"Heresy is another word for freedom of thought."
- Graham Greene
Software Reliability Redux
Perhaps not surprisingly, the posts received mixed reactions. Some comments were positive, but many reflect the "traditional" view that all software failures are systematic and therefore must be excluded from the universe of probability and statistics. One commenter even charitably suggested that "you obviously don't understand how software works..."
Which brings me to today's post. I confess to not being a software or computing expert (my formal education is in chemical engineering and reliability engineering), so I have been continuing my informal education on the subject.
A Heretical Book
I recently purchased an excellent book Embedded Software Development for Safety-Critical Systems [affiliate link] by Chris Hobbs. Mr. Hobbs is a kernel developer and software safety specialist at Blackberry QNX. As you may know, QNX is the popular RTOS that has safety certifications per IEC 61508, ISO 26262, IEC 62304 to name a few. Mr. Hobbs understands how software works!

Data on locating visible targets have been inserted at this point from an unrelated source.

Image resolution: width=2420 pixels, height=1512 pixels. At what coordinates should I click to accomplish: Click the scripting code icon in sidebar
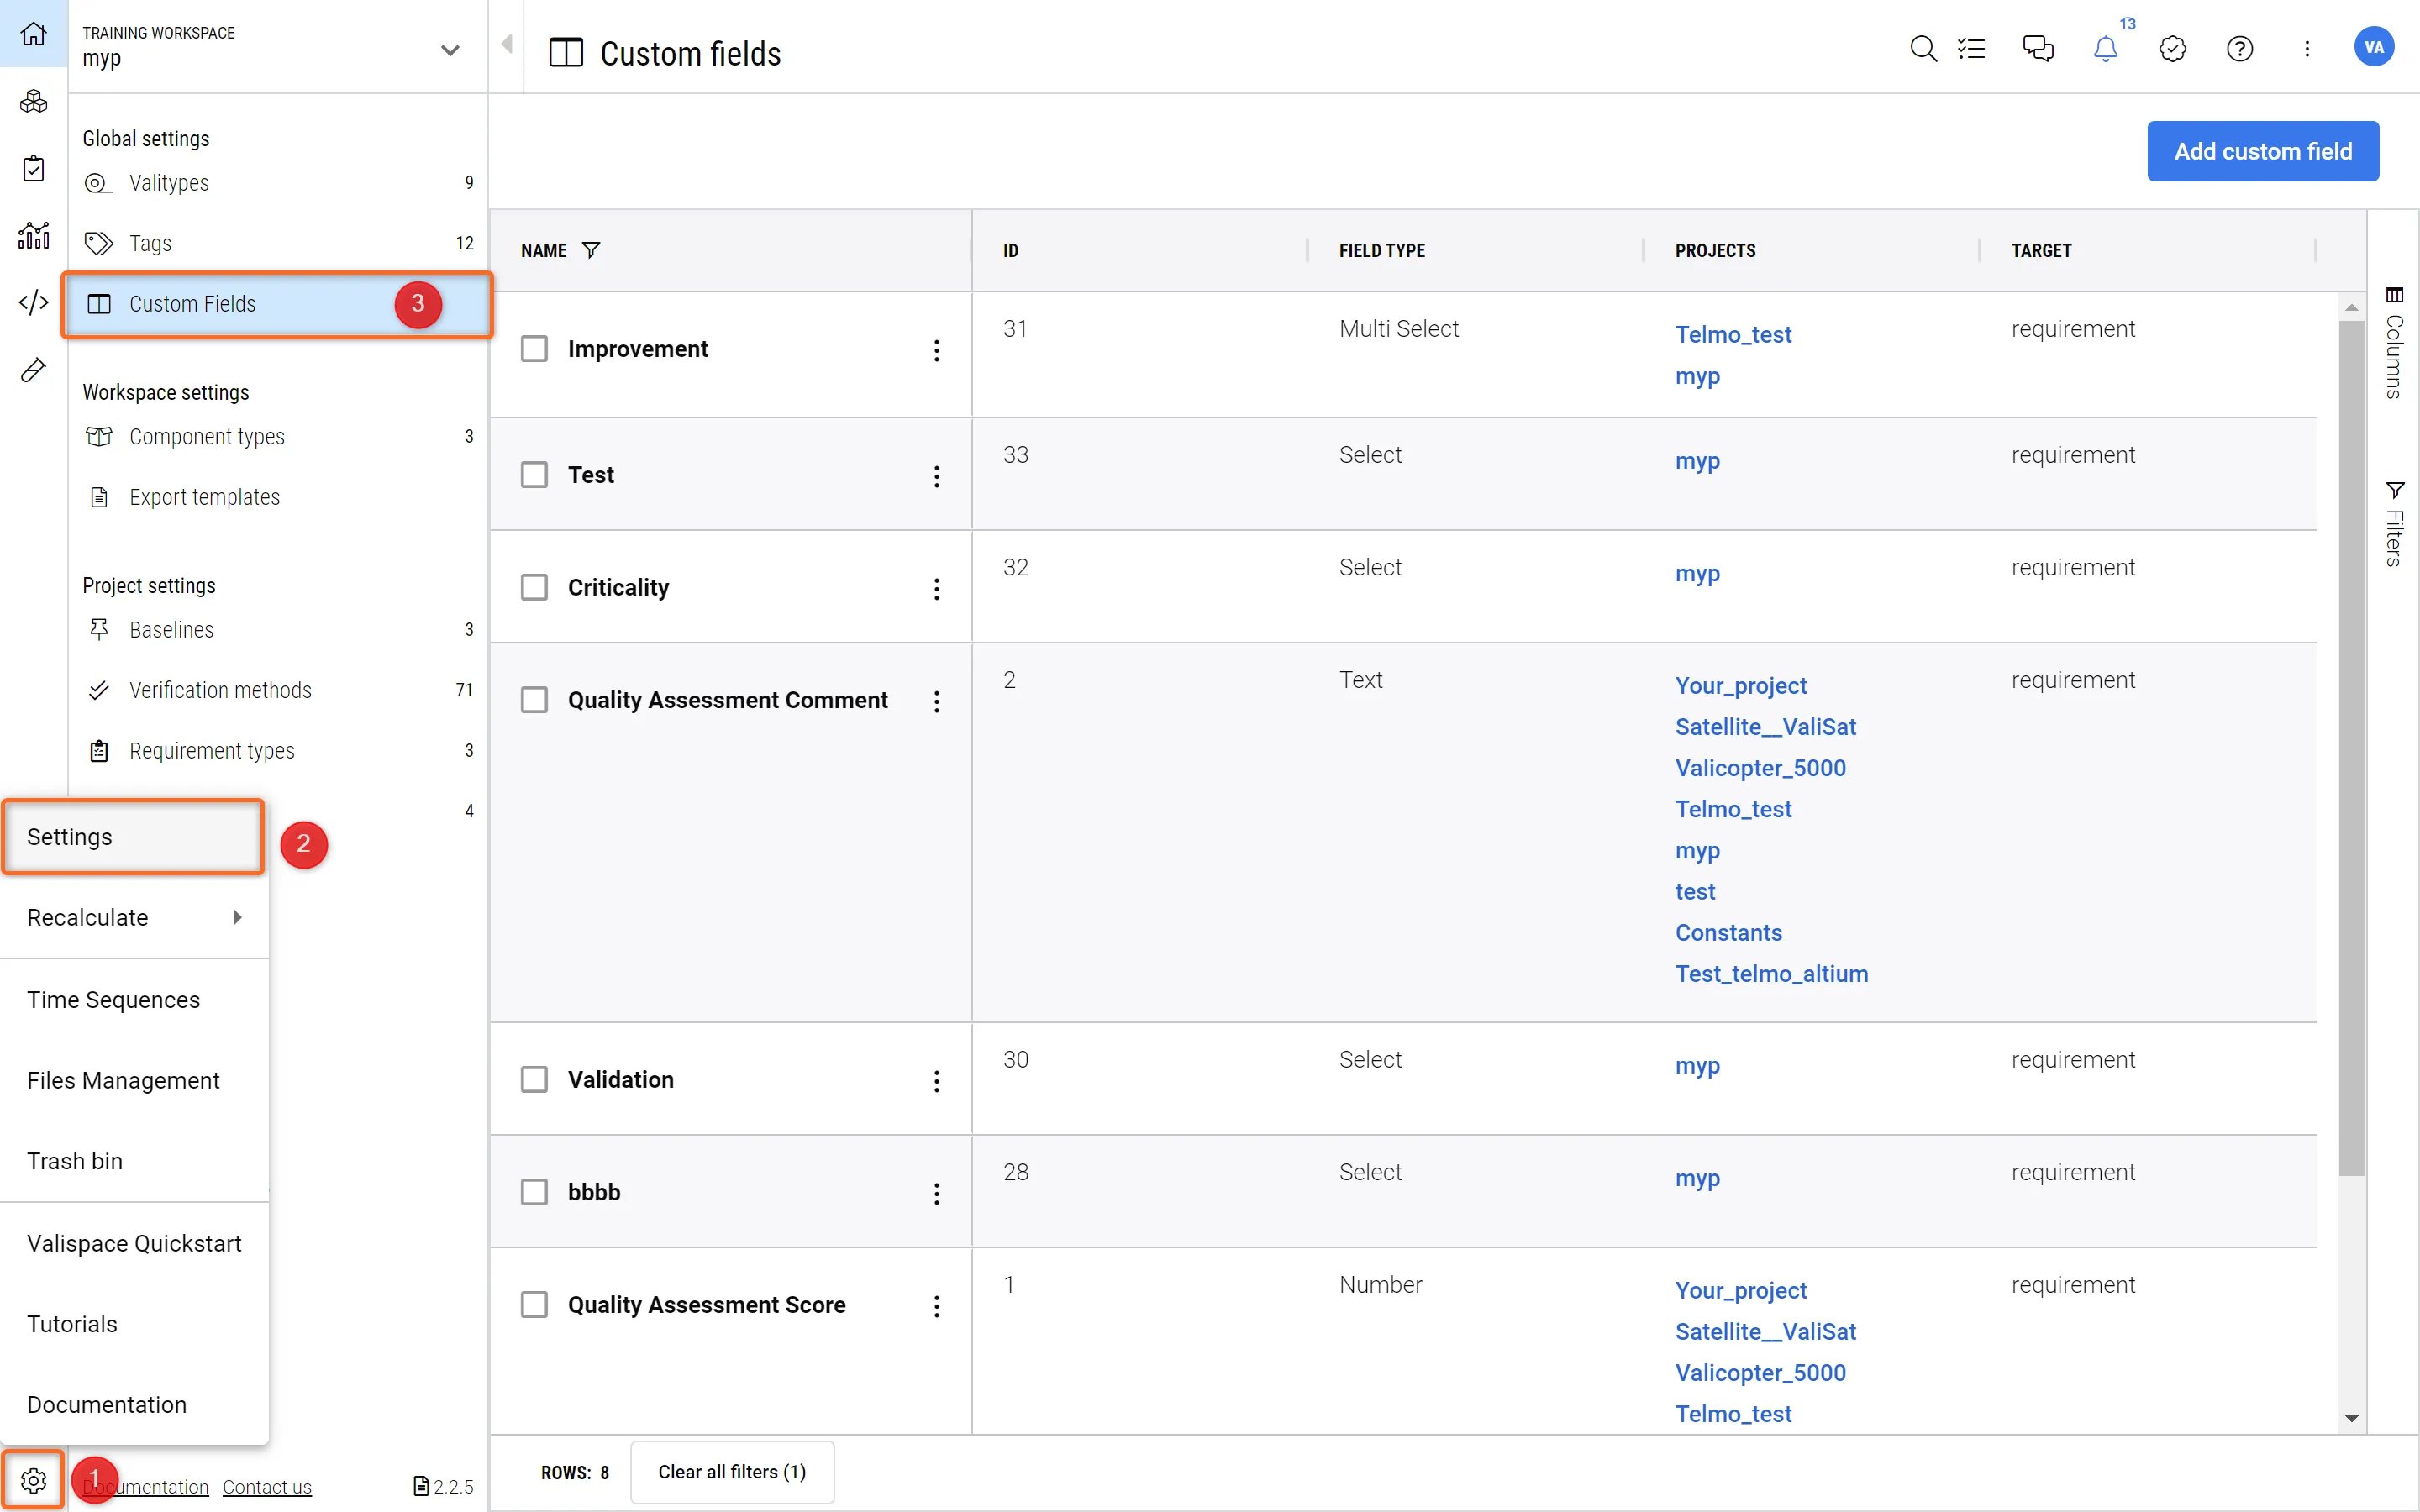coord(33,302)
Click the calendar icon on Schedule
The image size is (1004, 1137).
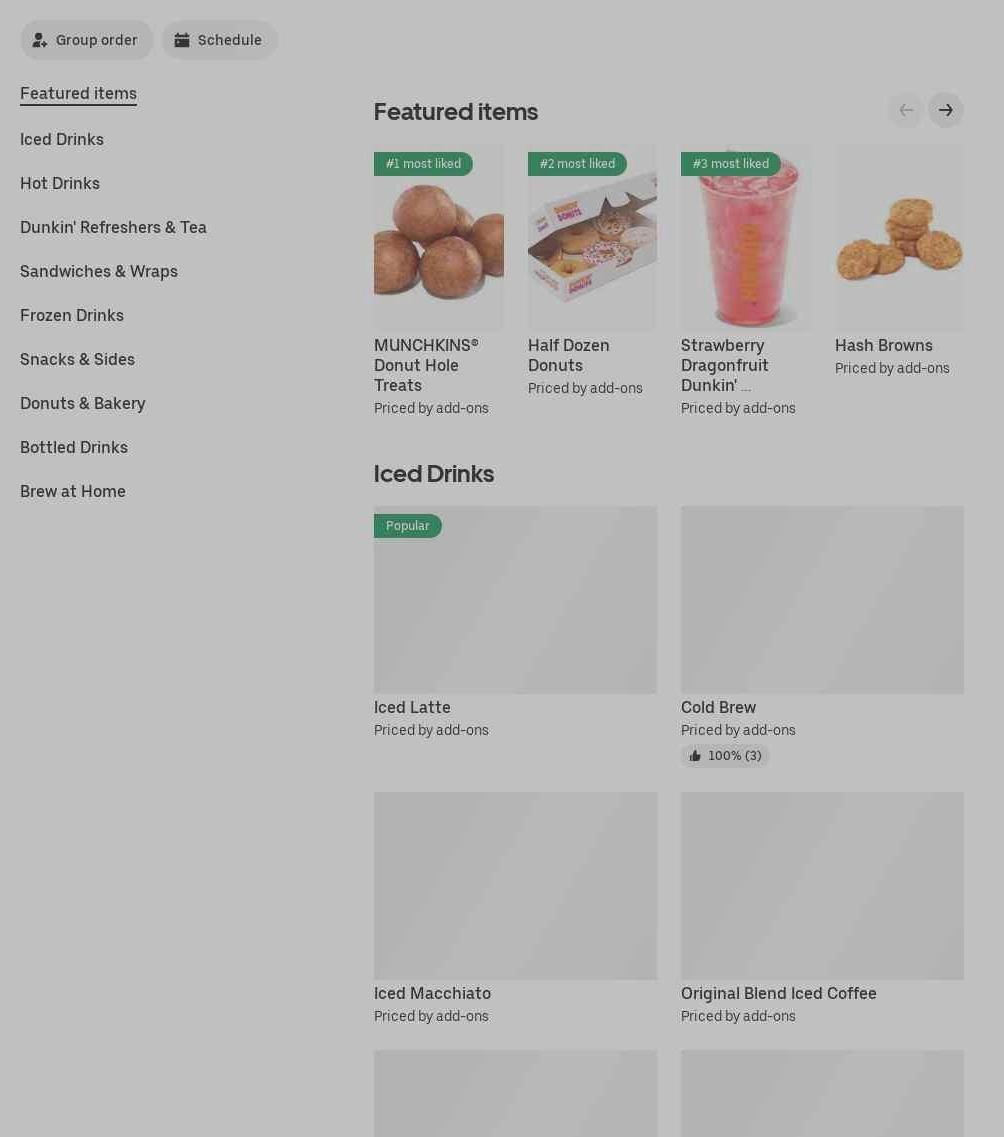(x=181, y=40)
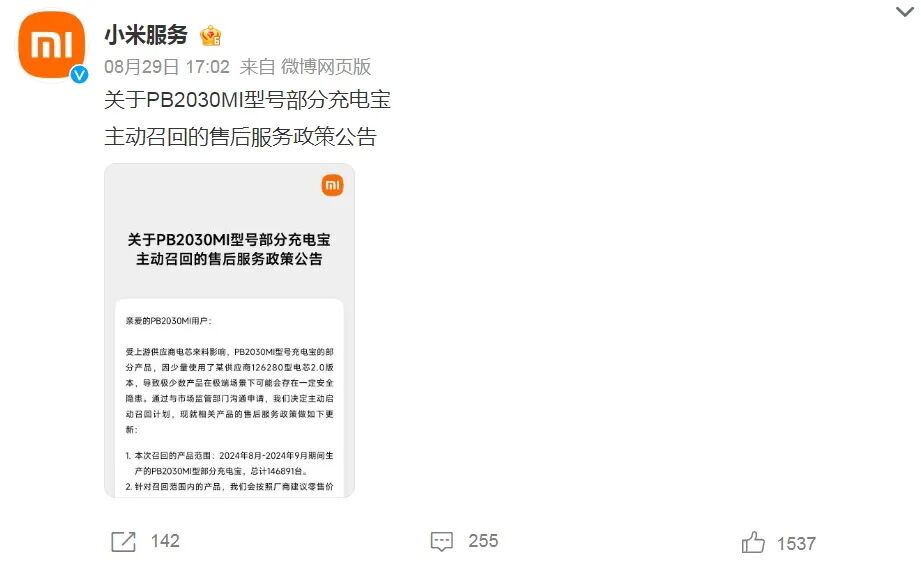Click the announcement body card in image
This screenshot has height=564, width=921.
point(230,398)
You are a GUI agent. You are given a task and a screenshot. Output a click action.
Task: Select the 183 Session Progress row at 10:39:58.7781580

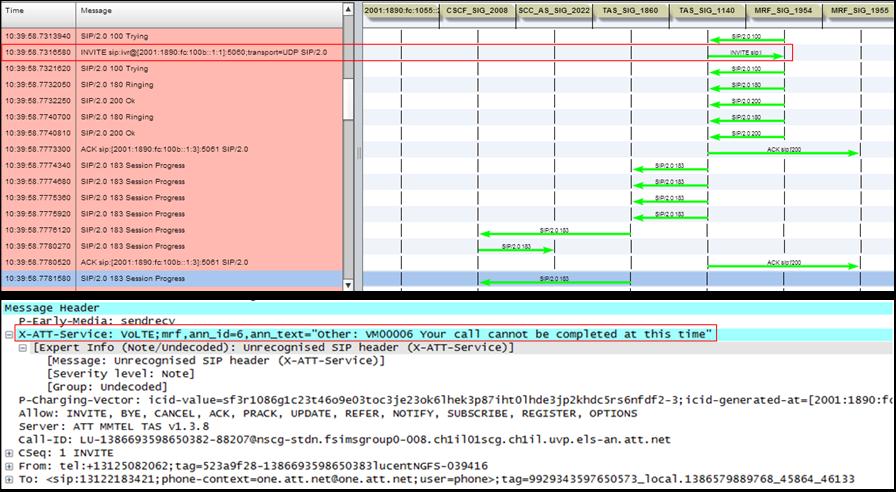200,278
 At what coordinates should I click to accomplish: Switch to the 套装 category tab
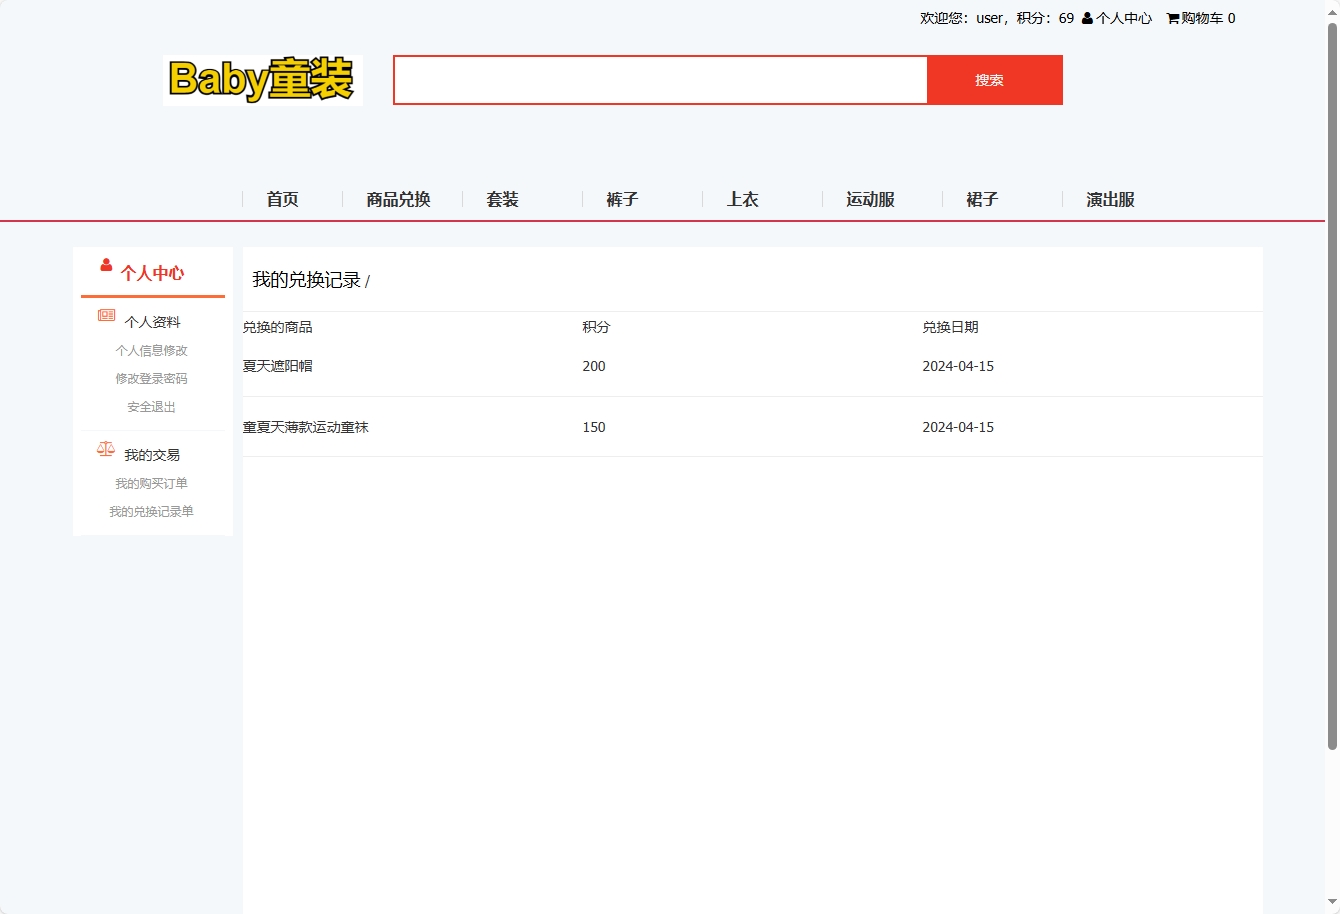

I won't do a full review of the book here. However, it is a surprisingly comprehensive and practical treatment of the subject of building safe and reliable software. A wide array of practicalities such as standards, code coverage, static analysis, and release synchronization are discussed. More obscure topics such as formal analysis, Bayesian Belief Networks, and Goal Structuring Notation are also covered.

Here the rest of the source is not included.